What you need to do ::
Beneath this instruction is a block of data; output from it exactly the lines that run from the one containing "Tap the stopwatch" through the one containing "Given: Bookmark this page with the star icon", inclusive.

Source material ::

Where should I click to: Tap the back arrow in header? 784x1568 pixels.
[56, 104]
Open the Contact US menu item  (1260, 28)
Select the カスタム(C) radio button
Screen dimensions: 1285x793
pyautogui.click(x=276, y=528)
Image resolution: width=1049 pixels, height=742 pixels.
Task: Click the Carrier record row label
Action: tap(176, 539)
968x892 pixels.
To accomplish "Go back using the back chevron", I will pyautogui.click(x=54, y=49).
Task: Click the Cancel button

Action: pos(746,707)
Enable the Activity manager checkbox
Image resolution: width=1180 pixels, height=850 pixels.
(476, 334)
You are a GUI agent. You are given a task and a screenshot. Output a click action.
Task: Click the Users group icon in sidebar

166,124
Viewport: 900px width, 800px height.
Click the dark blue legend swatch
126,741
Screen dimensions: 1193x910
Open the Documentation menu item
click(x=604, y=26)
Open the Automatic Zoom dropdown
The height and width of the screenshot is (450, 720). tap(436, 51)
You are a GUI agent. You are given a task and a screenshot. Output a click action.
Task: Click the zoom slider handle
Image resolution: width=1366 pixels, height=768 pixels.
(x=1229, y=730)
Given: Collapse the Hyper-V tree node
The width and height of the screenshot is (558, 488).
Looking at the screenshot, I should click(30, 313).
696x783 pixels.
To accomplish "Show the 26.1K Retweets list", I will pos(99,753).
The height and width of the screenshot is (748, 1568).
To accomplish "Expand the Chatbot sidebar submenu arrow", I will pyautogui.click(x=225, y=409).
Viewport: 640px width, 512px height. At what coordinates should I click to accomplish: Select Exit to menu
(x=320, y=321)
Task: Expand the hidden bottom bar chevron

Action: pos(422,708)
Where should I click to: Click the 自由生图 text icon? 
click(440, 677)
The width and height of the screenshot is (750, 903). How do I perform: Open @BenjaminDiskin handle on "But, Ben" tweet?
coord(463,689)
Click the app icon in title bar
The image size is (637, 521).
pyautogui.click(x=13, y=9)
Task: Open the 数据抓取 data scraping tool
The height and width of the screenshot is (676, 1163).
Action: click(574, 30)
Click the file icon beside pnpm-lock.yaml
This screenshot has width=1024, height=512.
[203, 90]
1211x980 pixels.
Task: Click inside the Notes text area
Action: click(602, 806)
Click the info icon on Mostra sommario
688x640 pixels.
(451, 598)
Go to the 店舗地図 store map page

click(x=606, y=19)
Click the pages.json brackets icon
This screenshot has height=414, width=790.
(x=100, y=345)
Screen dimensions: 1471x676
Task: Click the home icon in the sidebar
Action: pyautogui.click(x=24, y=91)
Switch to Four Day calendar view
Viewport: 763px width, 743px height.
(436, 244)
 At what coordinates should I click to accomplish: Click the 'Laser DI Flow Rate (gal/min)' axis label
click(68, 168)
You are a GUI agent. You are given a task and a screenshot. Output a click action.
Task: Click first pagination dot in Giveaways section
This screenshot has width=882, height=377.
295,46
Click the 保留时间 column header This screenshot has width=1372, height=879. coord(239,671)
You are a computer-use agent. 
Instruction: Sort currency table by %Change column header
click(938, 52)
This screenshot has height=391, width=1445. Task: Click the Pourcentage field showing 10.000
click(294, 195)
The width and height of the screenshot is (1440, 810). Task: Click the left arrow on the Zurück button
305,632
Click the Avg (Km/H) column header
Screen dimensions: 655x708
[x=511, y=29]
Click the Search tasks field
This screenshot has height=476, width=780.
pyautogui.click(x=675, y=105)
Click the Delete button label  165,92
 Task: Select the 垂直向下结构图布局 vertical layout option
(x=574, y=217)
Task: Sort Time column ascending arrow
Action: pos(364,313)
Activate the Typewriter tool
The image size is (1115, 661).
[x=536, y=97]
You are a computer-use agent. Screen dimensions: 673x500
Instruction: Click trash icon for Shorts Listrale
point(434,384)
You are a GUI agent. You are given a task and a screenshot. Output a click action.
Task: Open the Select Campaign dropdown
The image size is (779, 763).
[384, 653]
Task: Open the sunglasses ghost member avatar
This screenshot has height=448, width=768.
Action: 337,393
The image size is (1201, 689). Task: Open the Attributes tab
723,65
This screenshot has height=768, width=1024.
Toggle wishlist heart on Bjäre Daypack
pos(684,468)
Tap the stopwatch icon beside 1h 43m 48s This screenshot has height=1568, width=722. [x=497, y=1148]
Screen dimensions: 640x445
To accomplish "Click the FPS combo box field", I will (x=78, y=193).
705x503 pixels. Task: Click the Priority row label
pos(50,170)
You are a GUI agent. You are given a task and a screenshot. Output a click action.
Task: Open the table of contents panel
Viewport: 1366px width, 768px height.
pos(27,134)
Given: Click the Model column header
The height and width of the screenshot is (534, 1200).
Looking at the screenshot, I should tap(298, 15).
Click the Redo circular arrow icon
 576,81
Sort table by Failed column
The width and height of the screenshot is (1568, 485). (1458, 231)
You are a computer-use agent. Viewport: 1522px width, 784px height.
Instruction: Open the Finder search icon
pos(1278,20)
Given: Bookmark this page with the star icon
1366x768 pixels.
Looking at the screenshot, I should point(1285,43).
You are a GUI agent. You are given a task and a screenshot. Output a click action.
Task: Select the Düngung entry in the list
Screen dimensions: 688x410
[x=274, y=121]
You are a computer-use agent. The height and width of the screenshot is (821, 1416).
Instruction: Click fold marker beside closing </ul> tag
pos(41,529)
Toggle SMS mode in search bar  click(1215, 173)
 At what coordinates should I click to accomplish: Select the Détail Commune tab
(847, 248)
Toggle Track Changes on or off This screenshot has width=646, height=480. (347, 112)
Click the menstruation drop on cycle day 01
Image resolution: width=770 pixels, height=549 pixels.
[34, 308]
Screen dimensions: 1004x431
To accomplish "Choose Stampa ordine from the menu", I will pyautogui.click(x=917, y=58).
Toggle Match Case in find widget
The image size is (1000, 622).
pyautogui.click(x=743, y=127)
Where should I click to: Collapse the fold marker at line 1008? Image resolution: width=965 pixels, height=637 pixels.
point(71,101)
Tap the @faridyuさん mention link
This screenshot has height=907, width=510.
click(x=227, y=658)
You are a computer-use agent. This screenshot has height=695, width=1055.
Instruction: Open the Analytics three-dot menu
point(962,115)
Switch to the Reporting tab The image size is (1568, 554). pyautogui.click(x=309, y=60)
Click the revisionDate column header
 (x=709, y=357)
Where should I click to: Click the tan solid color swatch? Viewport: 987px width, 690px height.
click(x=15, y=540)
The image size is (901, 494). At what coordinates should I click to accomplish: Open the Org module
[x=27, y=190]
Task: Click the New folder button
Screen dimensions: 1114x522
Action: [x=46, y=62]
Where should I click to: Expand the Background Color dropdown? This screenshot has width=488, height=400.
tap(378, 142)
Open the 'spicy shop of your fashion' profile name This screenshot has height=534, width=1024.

Solved problem ::
Tap the stopwatch icon beside 1h 43m 48s This screenshot has height=1568, width=722. [x=497, y=1148]
Screen dimensions: 640x445
To accomplish "Click the FPS combo box field", I will (x=78, y=193).
705x503 pixels. Task: Click the Priority row label
pos(50,170)
You are a GUI agent. You are given a task and a screenshot. Output a click action.
Task: Open the table of contents panel
Viewport: 1366px width, 768px height.
pos(27,134)
Given: Click the Model column header
The height and width of the screenshot is (534, 1200).
Looking at the screenshot, I should tap(298, 15).
Click the Redo circular arrow icon
 576,81
Sort table by Failed column
The width and height of the screenshot is (1568, 485). (1458, 231)
You are a computer-use agent. Viewport: 1522px width, 784px height.
Instruction: Open the Finder search icon
pos(1278,20)
Given: Bookmark this page with the star icon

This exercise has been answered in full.